As our phones and smart devices keep getting faster and more connected, the airwaves that carry their signals—known as the wireless spectrum—are getting crowded.
With 5G networks expanding and 6G on the horizon, the need for better technology to manage all that wireless traffic is growing fast.
Cristian Cassella, a professor at Northeastern University, is tackling this challenge head-on.
He leads the Microsystem Radio Frequency Laboratory, where he and his team are working on tiny, powerful technologies to help wireless networks keep up with demand.
Their work focuses on metamaterials—special man-made materials designed to do things that natural materials can’t.
Cassella recently won a top award from the IEEE European Frequency and Time Forum for his work in this area.
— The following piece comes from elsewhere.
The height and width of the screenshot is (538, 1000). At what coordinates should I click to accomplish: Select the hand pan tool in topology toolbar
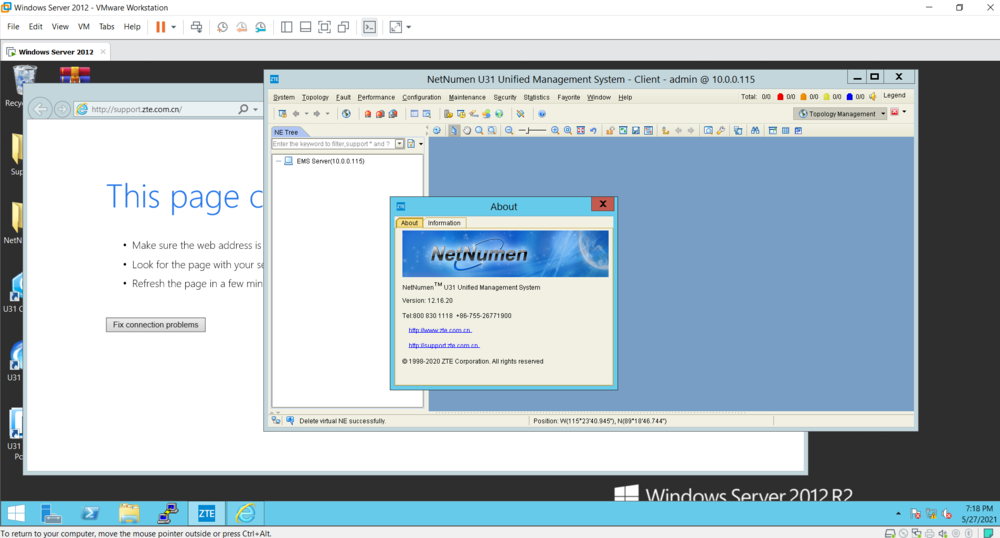pyautogui.click(x=466, y=131)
And it’s easy to see why—he’s not just tweaking old designs, he’s reinventing how wireless signals can be filtered and sensed at a microscopic level.
To understand why this matters, think about your phone. Every time you use WiFi, Bluetooth, or mobile data, your phone receives many different signals all at once.
Inside the phone, radio frequency (RF) filters help sort those signals and send them to the right place, much like a telephone operator connecting calls. But these filters are based on designs that are decades old—and they’re starting to show their limits.
Cassella’s solution uses new types of microelectromechanical systems (MEMS) built with piezoelectric materials—materials that produce sound waves when electricity flows through them.
By shaping and controlling these acoustic waves at a very tiny scale, his team can create more precise and powerful filters that can handle more signals without interference.
This could be a major boost for future 6G networks, which will rely on even faster data speeds and more connected devices.
But Cassella’s technology has potential beyond wireless communication. These tiny metamaterial devices can also be used for highly sensitive sensors.
In fact, one of his studies, published in Nature Communications, shows how they could detect something as small as the mass of a single blood cell. That level of detail could open the door to new medical tests or tools that monitor health in real time.
Cassella says this kind of sensing was previously impossible because the devices were too small and couldn’t generate strong enough signals. Now, with his team’s innovations, these devices can finally pick up faint signals with enough clarity to be useful.
Whether it’s making our phones smarter or helping doctors detect diseases earlier, these tiny technologies could have a massive impact on the future.